Paweł Bylica via llvm-dev
2018-Nov-20 10:45 UTC
[llvm-dev] A pattern for portable __builtin_add_overflow()
Hi LLVM, clang, I'm trying to write a portable version of __builtin_add_overflow() it a way that the compiler would recognize the pattern and use the add_overflow intrinsic / the best possible machine instruction. Here are docs about these builtins: https://clang.llvm.org/docs/LanguageExtensions.html#checked-arithmetic-builtins . With unsigned types this is easy: int uaddo_native(unsigned a, unsigned b, unsigned* s) { return __builtin_add_overflow(a, b, s); } int uaddo_portable(unsigned a, unsigned b, unsigned* s) { *s = a + b; return *s < a; } We get exactly the same assembly: uaddo_native: # @uaddo_native xor eax, eax add edi, esi setb al mov dword ptr [rdx], edi ret uaddo_portable: # @uaddo_portable xor eax, eax add edi, esi setb al mov dword ptr [rdx], edi ret But with signed types it is not so easy. I tried 2 versions, but the result is quite far away from the optimal assembly. int saddo_native(int a, int b, int* s) { return __builtin_add_overflow(a, b, s); } int saddo_portable(int a, int b, int* s) { *s = (unsigned)a + (unsigned)b; return (a > 0) ? *s <= b : *s > b; } int saddo_portable2(int a, int b, int* s) { *s = (unsigned)a + (unsigned)b; int cond = a > 0; int check = *s > b; return (cond & !check) | (!cond & check); } Assembly: saddo_native: # @saddo_native xor eax, eax add edi, esi seto al mov dword ptr [rdx], edi ret saddo_portable: # @saddo_portable lea eax, [rsi + rdi] mov dword ptr [rdx], eax cmp eax, esi setle al setg cl test edi, edi jg .LBB3_2 mov eax, ecx .LBB3_2: movzx eax, al ret saddo_portable2: # @saddo_portable2 lea eax, [rsi + rdi] mov dword ptr [rdx], eax test edi, edi setg cl cmp eax, esi setg al xor al, cl movzx eax, al ret Do you know the trick to force the compiler to use the seto instruction? I also noticed that the transformation for uaddo_portable happens in CodeGen, not in IR. Bests, Paweł -------------- next part -------------- An HTML attachment was scrubbed... URL: <http://lists.llvm.org/pipermail/llvm-dev/attachments/20181120/1779e2db/attachment-0001.html>
Sanjoy Das via llvm-dev
2018-Nov-22 17:54 UTC
[llvm-dev] A pattern for portable __builtin_add_overflow()
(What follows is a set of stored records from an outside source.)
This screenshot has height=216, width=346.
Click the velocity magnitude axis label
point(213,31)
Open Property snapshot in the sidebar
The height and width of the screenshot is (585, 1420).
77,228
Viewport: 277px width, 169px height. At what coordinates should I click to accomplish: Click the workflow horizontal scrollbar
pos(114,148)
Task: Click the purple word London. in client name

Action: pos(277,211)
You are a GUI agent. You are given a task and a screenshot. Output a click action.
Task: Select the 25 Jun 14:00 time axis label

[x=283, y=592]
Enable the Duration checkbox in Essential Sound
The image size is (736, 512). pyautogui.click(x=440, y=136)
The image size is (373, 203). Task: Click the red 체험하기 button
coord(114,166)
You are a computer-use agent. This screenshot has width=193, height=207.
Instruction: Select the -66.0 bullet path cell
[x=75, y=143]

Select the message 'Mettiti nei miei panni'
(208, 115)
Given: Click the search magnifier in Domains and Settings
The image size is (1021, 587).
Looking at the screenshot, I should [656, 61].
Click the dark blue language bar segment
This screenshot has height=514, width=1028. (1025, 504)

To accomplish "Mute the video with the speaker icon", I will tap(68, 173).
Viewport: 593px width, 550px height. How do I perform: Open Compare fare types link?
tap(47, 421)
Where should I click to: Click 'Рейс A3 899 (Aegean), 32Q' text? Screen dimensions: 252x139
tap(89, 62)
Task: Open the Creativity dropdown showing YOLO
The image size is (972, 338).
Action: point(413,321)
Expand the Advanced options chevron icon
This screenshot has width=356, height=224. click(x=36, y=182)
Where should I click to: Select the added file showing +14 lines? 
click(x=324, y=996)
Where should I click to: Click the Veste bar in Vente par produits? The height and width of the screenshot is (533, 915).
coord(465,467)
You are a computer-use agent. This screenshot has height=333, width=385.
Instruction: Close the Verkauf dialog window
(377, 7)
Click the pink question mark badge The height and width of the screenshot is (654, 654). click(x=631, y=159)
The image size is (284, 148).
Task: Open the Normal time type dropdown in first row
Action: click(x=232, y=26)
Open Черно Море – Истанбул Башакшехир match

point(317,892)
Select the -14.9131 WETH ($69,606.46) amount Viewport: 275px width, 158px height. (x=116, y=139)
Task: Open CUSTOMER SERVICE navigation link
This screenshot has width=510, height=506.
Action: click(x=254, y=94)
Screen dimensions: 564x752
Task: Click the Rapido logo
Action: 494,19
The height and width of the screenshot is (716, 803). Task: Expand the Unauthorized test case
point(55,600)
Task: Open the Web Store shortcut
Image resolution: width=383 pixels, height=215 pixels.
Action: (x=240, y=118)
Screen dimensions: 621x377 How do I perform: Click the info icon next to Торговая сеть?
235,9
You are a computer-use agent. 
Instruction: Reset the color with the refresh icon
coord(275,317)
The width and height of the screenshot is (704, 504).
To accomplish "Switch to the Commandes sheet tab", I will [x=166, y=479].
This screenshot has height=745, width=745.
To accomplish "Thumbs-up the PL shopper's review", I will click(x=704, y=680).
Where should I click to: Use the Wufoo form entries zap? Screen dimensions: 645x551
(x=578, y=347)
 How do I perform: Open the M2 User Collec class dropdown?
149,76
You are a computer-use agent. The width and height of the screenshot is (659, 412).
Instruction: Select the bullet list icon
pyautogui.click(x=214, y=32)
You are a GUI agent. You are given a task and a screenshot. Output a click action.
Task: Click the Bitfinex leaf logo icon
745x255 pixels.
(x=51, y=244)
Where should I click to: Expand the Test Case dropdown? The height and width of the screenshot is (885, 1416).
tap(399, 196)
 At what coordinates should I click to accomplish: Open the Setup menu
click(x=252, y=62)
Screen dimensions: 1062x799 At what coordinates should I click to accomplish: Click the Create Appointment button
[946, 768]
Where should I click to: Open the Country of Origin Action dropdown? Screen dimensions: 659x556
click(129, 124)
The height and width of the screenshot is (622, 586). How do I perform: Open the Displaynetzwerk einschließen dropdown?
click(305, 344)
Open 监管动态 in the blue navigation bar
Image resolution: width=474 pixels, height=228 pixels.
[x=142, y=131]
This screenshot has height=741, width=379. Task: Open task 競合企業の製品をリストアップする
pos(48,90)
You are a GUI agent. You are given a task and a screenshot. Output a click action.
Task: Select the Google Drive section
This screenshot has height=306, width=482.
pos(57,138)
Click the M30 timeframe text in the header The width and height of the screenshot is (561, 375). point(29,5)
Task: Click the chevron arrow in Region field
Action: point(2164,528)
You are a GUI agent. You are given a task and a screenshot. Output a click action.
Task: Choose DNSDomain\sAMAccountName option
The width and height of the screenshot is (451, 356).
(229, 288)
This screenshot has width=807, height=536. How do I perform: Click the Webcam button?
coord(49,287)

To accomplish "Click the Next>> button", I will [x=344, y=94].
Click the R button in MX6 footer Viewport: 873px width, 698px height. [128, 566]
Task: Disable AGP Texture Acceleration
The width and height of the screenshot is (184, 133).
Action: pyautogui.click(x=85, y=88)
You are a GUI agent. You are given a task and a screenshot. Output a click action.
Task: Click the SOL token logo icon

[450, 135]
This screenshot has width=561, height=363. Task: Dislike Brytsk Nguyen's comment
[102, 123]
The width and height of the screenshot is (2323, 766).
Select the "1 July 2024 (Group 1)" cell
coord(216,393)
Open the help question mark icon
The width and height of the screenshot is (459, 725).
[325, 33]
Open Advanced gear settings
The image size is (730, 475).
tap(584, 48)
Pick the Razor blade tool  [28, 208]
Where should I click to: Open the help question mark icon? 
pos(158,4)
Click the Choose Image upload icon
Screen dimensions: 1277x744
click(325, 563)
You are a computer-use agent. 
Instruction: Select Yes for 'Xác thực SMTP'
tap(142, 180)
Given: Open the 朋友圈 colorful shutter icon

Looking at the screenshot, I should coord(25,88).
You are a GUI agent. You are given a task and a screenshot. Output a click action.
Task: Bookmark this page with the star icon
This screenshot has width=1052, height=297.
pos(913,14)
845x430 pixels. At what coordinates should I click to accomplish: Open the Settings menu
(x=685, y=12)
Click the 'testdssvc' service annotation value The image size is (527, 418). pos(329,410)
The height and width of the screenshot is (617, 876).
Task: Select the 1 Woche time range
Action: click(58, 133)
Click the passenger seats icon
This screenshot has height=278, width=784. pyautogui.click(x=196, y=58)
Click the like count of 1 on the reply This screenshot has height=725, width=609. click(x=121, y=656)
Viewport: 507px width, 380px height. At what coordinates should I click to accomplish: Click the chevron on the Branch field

Going by InstCombiner::foldICmpWithConstant, https://gcc.godbolt.org/z/To_qmm should work. -- Sanjoy On Tue, Nov 20, 2018 at 2:46 AM Paweł Bylica via llvm-dev <llvm-dev at lists.llvm.org> wrote:> > Hi LLVM, clang, > > I'm trying to write a portable version of __builtin_add_overflow() it a way that the compiler would > recognize the pattern and use the add_overflow intrinsic / the best possible machine instruction. > > Here are docs about these builtins: https://clang.llvm.org/docs/LanguageExtensions.html#checked-arithmetic-builtins. > > With unsigned types this is easy: > > int uaddo_native(unsigned a, unsigned b, unsigned* s) > { > return __builtin_add_overflow(a, b, s); > } > > int uaddo_portable(unsigned a, unsigned b, unsigned* s) > { > *s = a + b; > return *s < a; > } > > We get exactly the same assembly: > uaddo_native: # @uaddo_native > xor eax, eax > add edi, esi > setb al > mov dword ptr [rdx], edi > ret > uaddo_portable: # @uaddo_portable > xor eax, eax > add edi, esi > setb al > mov dword ptr [rdx], edi > ret > > But with signed types it is not so easy. I tried 2 versions, but the result is quite far away from the optimal assembly. > > > int saddo_native(int a, int b, int* s) > { > return __builtin_add_overflow(a, b, s); > } > > int saddo_portable(int a, int b, int* s) > { > *s = (unsigned)a + (unsigned)b; > return (a > 0) ? *s <= b : *s > b; > } > > int saddo_portable2(int a, int b, int* s) > { > *s = (unsigned)a + (unsigned)b; > int cond = a > 0; > int check = *s > b; > return (cond & !check) | (!cond & check); > } > > Assembly: > > saddo_native: # @saddo_native > xor eax, eax > add edi, esi > seto al > mov dword ptr [rdx], edi > ret > saddo_portable: # @saddo_portable > lea eax, [rsi + rdi] > mov dword ptr [rdx], eax > cmp eax, esi > setle al > setg cl > test edi, edi > jg .LBB3_2 > mov eax, ecx > .LBB3_2: > movzx eax, al > ret > saddo_portable2: # @saddo_portable2 > lea eax, [rsi + rdi] > mov dword ptr [rdx], eax > test edi, edi > setg cl > cmp eax, esi > setg al > xor al, cl > movzx eax, al > ret > > > Do you know the trick to force the compiler to use the seto instruction? > > I also noticed that the transformation for uaddo_portable happens in CodeGen, not in IR. > > Bests, > Paweł > > > _______________________________________________ > LLVM Developers mailing list > llvm-dev at lists.llvm.org > http://lists.llvm.org/cgi-bin/mailman/listinfo/llvm-dev
Paweł Bylica via llvm-dev
2018-Nov-22 20:07 UTC
[llvm-dev] A pattern for portable __builtin_add_overflow()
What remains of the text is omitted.